Lo stato di quel buon uomo mi fece veramente pena: nessuno poteva essere più ragionevole e sincero di lui. Pensai che tanto maggiore era la sua infelicità quanti più lumi aveva nell’ intelletto e sensibilità nel cuore.

Lo stesso giorno vidi la vecchia che abitava nelle vicinanze e le chiesi se si fosse mai sentita triste di non sapere come fosse fatta la sua anima. Non capì nemmeno la domanda: mai per un attimo della sua vita aveva riflettuto su uno solo dei punti che tormentavano il bramino: credeva alle metamorfosi di Visnù con tutto il cuore e, purché avesse ogni tanto acqua del Gange per lavarsi, si credeva la più felice delle donne.

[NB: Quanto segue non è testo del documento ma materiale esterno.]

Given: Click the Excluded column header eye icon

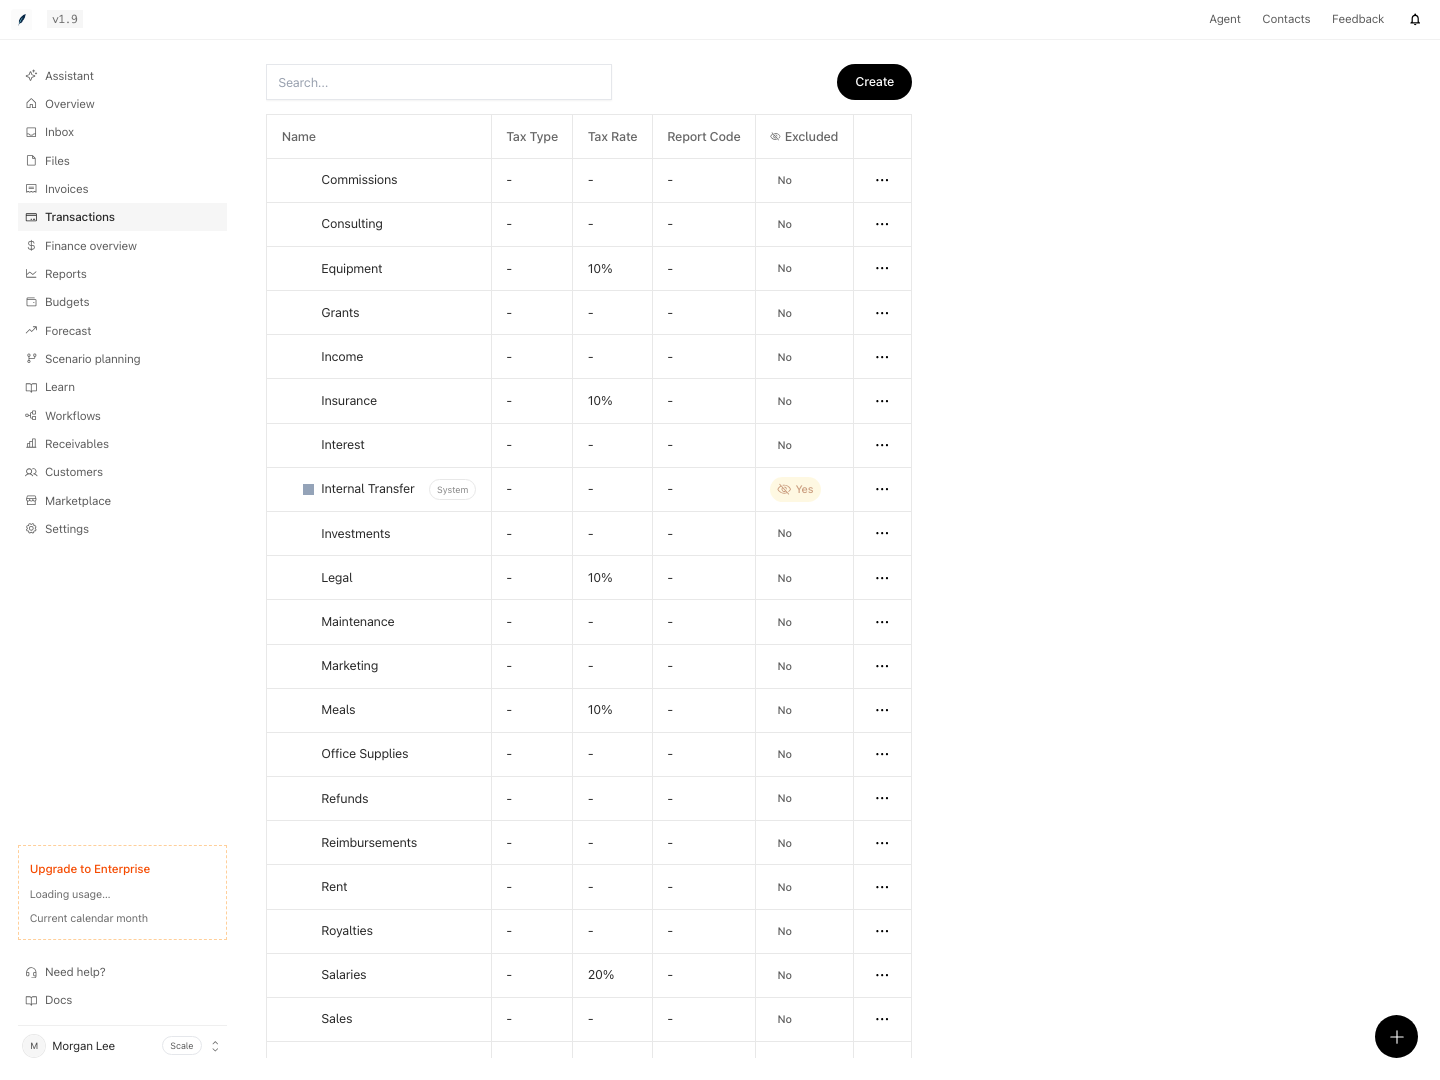Looking at the screenshot, I should click(775, 137).
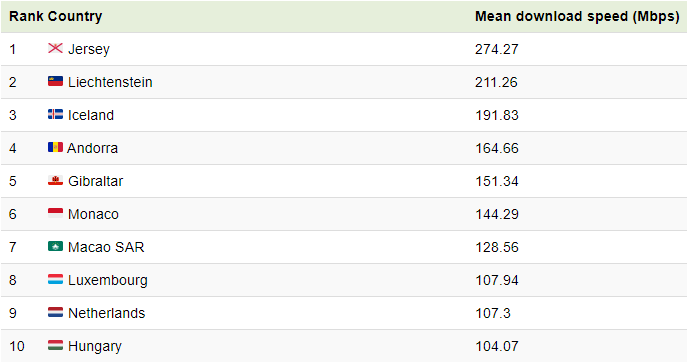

Colpito dalla felicità di quella povera creatura, tornai dal mio filosofo e gli dissi: “Non vi vergognate di essere infelice mentre alla vostra porta c’ è un vecchio automa che non pensa a nulla,e vive contento?”
Avete ragione – egli rispose-, mi sono detto cento volte che sarei felice se fossi sciocco come la mia vicina, e tuttavia non vorrei una simile felicità”.

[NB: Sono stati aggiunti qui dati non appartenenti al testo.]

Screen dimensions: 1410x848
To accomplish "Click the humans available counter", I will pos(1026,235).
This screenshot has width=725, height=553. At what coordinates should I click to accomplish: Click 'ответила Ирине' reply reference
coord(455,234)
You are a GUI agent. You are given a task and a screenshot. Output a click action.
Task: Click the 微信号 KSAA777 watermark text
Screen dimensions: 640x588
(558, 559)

Questa risposta del bramino mi fece più impressione di tutto il resto; esaminai me stesso e vidi che in effetti non avrei voluto essere felice a costo di essere imbecille.
Proposi la questione ad alcuni filosofi, e furono del mio parere.
“Eppure, –dicevo- , c’ è una contraddizione stridente in questo modo di pensare”. Poiché, insomma, di che cosa si tratta? Di essere felici.
Che importa essere intelligenti o sciocchi? E c’ è di più: chi è contento del proprio stato è ben certo di essere contento, mentre chi ragiona non è altrettanto certo di ragionare bene.
“E’ chiaro, comunque, -dicevo-, che bisognerebbe scegliere di non avere il senso comune, per poco che questo senso comune contribuisca al nostro malessere.”
Furono tutti del mio parere, ma non trovai nessuno che accettasse di diventare imbecille per essere contento. Conclusi quindi che, se la felicità ci sta a cuore, ancor di più ci preme la ragione.
Ma, riflettendoci, pare insensato preferire la ragione alla felicità.
Come può spiegarsi, allora, tale contraddizione?

Come tutte le altre.
Se ne può ragionare all’ infinito.
***
Ipotesi prima: gli umani hanno in dotazione biologica l' arte dell' ossimoro vissuto. Se ne crogiolano e ne godono.
Ipotesi seconda: scegliere è un' illusione. Si tratta del verbo più bugiardo in assoluto presente nella nostra lingua.